La religion chrétienne et les valeurs démocratiques,  aime ton prochain comme toi-même, est un choix personnel moral et non « obligatoire » et personne ne sera poursuivi pour exprimer ses croyances et ses opinions, sont ainsi bafoués par une secte totalitaire et liberticide qui agit au dessus des lois.

Que pensez-vous du traitement médiatique de cette affaire par la presse institutionnelle et en particulier du reportage du correspondant de la RTS dans le Jura, Gaël Klein? 

C’est  le rituel des incantations en faveur du « vivre-ensemble » et de la présomption de culpabilité unilatérale, du « pasdamalgame », la politique obligatoire de l’autruche. Ne pas voir le Réel s’il dérange les croyances multicultis.

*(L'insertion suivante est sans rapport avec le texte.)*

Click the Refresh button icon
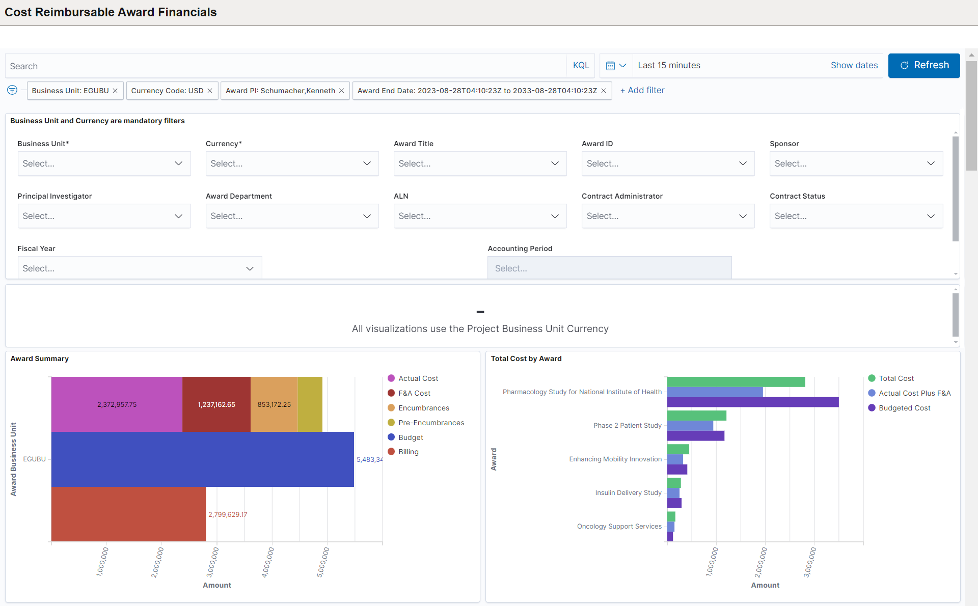The height and width of the screenshot is (606, 978). [905, 65]
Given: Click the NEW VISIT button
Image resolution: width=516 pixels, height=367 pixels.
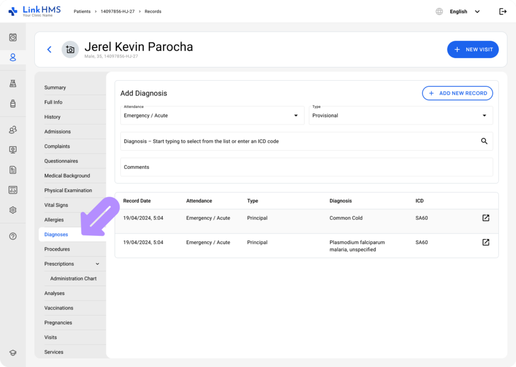Looking at the screenshot, I should (x=473, y=49).
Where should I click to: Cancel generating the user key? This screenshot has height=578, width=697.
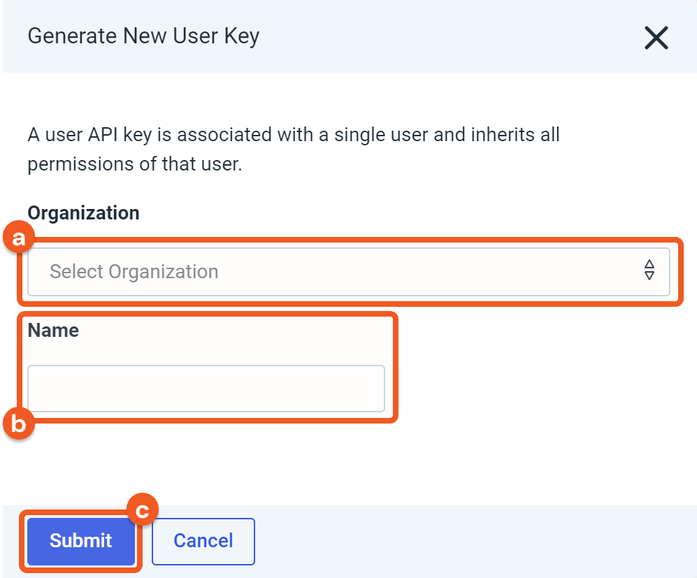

On se souvient à l’époque du même comportement des médias face à des agriculteurs qui s’autodéfendaient en alarmant les réseaux sociaux car ils étaient placés, sans soutien de l’Autorité, devant le fait accompli en se faisant occuper leurs champs, par des gens du voyage qui dictaient leurs conditions. Aujourd’hui, il y a des blocs de béton qui empêchent l’accès et les autorités politiques ont pris conscience de ce droit injuste à occuper le terrain d’autrui et d’y commettre des déprédations, en totale impunité d’intouchables « victimes » qui ont des droits acquis en tant que tels.

Une agression filmée dans laquelle des adolescents sont aussi les protagonistes a également enflammé la toile en République tchèque. Les autorités semblent avoir adopté une attitude différente par rapport au cas jurassien. Quel est votre avis à ce propos?

On peut espérer que dans des pays d’Europe, où le poison du politiquement correct est moins virulent, la justice osera encore se référer au bon sens, à la morale chrétienne du pardon et de la retenue, une justice équitable sans présomption de culpabilité unilatérale. Nul n’a le droit de pratiquer la Justice individuelle ou communautaire. Ces méthodes sont pratiquées par les gangs, les mafias, des individus qui utilisent la menace, la violence, l’intimidation pour imposer leur Loi, leur susceptibilité ombrageuse, leur sens personnel et unilatéral du respect.

Propos recueillis par Alimuddin Usmani

1 Comment on "Agression filmée de Delémont : Entretien avec Dominique Baettig"

  1. Le pragmatique | 29 octobre 2017 at 22:49 | Répondre

    Comment ne pas être de plus en plus en concordance avec les positions de l’UDC devant ce bracaillonage politico médiatique.

    Cette multiculturalité imposée de force contre vent et marrées, je n’en veux pas; il faudra me lobotomiser, n’en déplaise à Brunschwig-Grave.